The name is mentioned for the first time in 1297, when the people of the Albanian Principality of Mataranga of Caravastasi (homines Matarangi de Caravastasi) attacked and robbed a ship that had stopped in the lagoon.

The Albanian name Karavasta is a loan from καραβοστάση karavostasi "place of anchorage". Evidently Karavasta in medieval times was navigable and served as a natural harbor for ships, and perhaps as a place for building ships.

==Flora and fauna==
Karavasta hosts many pine trees and small sandy islands. It is renowned for hosting the Dalmatian pelican; 6.4% of the Europe's population of the Dalmatian pelican is found in Karavasta.

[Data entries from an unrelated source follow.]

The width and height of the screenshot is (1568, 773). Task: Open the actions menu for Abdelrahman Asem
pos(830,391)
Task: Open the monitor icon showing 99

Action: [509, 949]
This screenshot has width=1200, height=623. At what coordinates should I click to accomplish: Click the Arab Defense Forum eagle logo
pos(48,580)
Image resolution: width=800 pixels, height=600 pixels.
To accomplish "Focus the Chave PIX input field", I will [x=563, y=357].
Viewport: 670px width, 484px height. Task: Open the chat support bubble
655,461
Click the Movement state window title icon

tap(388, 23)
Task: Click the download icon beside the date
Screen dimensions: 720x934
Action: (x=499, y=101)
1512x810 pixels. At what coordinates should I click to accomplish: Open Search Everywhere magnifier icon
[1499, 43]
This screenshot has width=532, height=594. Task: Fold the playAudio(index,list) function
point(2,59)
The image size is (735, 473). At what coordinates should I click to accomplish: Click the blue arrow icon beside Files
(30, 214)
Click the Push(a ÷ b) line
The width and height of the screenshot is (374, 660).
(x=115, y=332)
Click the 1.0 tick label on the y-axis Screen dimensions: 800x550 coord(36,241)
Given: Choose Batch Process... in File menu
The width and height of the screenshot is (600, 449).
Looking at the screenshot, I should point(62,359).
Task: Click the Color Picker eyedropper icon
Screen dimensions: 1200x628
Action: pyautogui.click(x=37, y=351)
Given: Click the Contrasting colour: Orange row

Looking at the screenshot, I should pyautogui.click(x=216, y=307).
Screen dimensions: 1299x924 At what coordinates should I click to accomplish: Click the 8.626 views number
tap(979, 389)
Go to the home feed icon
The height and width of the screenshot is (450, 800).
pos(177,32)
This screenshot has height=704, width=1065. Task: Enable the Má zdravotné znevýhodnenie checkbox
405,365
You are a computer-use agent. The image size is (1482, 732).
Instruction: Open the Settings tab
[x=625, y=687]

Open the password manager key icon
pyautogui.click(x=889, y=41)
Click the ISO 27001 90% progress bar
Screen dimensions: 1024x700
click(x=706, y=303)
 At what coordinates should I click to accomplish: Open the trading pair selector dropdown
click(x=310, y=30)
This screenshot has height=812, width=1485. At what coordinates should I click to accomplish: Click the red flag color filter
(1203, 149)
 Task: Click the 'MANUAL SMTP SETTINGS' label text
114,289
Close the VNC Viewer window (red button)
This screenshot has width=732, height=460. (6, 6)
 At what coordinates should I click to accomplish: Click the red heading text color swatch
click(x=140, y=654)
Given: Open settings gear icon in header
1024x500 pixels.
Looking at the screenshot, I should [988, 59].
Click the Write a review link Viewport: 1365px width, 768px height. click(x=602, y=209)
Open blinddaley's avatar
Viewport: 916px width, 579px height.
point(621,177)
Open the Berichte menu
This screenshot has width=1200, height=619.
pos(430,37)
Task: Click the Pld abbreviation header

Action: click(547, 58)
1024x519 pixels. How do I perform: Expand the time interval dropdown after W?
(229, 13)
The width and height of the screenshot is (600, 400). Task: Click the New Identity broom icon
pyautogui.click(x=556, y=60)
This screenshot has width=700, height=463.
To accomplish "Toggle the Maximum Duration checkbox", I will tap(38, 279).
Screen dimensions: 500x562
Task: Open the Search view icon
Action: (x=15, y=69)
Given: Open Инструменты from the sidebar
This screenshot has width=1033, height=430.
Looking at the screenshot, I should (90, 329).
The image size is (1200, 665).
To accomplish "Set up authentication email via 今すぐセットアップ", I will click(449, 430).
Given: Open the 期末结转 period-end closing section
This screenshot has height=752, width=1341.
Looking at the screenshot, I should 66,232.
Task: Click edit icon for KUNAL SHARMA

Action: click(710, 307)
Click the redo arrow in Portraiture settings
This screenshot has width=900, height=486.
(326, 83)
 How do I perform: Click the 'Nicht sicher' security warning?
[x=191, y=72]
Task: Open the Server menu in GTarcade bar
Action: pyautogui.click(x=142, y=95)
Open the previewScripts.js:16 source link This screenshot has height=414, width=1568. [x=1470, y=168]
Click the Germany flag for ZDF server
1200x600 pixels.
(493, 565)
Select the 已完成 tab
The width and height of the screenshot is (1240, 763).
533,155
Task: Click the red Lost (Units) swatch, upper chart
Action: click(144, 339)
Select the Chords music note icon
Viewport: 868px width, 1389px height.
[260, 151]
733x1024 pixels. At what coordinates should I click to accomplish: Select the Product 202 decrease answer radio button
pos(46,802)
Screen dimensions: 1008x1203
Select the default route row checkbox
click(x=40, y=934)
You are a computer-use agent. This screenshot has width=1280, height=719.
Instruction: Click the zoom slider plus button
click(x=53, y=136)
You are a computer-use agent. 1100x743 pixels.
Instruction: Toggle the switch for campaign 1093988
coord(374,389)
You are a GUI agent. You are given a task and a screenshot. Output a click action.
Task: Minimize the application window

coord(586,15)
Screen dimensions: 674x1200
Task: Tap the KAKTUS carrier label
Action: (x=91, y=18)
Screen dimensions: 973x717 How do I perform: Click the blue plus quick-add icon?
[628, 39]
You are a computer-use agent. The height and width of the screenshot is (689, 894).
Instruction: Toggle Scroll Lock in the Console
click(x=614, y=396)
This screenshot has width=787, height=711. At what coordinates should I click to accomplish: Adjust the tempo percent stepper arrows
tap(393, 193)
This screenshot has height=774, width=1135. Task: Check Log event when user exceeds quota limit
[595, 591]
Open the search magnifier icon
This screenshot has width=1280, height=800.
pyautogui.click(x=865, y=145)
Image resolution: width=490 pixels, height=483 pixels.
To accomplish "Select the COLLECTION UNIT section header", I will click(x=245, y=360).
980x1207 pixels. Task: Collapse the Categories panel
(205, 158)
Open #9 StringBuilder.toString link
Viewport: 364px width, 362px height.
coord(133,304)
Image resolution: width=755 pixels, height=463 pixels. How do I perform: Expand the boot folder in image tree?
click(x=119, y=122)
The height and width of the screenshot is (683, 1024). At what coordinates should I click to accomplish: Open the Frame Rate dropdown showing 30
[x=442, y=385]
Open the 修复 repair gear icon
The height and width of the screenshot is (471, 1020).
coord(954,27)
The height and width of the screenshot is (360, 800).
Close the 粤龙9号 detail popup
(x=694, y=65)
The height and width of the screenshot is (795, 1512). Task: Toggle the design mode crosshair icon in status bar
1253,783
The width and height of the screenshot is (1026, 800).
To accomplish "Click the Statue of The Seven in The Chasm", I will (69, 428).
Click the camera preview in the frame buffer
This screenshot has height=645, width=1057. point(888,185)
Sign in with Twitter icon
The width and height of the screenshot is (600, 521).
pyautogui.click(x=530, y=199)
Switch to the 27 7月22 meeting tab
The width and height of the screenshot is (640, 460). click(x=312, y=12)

The lagoon falls within the Illyrian deciduous forests terrestrial ecoregion of the Palearctic Mediterranean forests, woodlands, and scrub biome. The climate is typically mediterranean.

==Geomorphology==
The lagoon is located inside the boundaries of Divjaka-Karavasta National Park and has been recognised as a wetland of international importance by designation under the Ramsar Convention. The lagoon has been identified as an Important Bird Area by BirdLife International, because it supports significant numbers of the populations of various bird species.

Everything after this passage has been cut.